Click-target data
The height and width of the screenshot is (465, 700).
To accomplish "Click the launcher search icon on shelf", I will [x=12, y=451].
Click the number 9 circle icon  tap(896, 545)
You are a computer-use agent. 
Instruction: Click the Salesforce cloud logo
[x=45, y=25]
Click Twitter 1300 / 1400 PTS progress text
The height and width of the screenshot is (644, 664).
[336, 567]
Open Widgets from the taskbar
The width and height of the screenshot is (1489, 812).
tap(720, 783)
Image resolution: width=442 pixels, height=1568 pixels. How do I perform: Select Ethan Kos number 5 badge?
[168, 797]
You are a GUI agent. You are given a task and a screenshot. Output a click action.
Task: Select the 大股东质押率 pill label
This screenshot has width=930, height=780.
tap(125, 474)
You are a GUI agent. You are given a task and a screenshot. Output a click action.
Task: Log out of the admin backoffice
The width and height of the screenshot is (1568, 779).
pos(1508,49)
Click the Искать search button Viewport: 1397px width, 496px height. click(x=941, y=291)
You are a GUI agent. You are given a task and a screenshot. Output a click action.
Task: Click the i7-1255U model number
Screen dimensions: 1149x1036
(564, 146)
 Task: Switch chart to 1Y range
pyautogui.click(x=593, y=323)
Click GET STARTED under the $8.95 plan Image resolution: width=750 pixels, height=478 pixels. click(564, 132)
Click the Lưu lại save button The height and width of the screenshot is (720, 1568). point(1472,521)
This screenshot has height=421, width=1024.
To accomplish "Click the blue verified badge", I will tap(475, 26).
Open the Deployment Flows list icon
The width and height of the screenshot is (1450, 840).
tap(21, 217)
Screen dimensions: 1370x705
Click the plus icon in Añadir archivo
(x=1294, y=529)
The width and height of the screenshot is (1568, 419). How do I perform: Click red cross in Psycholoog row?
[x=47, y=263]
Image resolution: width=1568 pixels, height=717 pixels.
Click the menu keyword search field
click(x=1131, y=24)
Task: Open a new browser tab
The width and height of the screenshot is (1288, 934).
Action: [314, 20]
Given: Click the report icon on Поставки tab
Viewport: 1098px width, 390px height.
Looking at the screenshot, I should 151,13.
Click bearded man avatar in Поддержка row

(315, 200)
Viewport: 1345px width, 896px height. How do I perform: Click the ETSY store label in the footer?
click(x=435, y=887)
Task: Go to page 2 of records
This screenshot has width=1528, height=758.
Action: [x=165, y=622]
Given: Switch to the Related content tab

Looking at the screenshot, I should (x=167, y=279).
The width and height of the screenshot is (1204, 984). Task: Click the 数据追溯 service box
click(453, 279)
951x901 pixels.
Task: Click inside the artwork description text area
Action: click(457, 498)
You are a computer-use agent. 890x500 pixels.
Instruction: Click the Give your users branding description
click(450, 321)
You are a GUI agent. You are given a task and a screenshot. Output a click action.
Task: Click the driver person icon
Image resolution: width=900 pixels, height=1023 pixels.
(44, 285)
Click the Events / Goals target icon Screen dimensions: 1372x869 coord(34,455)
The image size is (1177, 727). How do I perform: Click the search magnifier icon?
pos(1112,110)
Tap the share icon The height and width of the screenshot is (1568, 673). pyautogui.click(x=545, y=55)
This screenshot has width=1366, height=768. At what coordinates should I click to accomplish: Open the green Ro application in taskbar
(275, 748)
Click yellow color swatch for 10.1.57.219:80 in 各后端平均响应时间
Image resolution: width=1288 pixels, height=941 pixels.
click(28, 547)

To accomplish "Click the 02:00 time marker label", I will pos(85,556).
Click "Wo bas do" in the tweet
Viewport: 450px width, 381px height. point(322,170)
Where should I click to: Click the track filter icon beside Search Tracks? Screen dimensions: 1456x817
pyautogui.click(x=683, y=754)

* [EXERCISE OBJECTIVE] Rewrite the part of the material above that runs from its start through the line containing "Click the number", changing "shelf" to "taskbar" and keeping everything else the same.

* [WRITTEN ANSWER]
The height and width of the screenshot is (465, 700).
To accomplish "Click the launcher search icon on taskbar", I will [x=12, y=451].
Click the number 9 circle icon  tap(896, 545)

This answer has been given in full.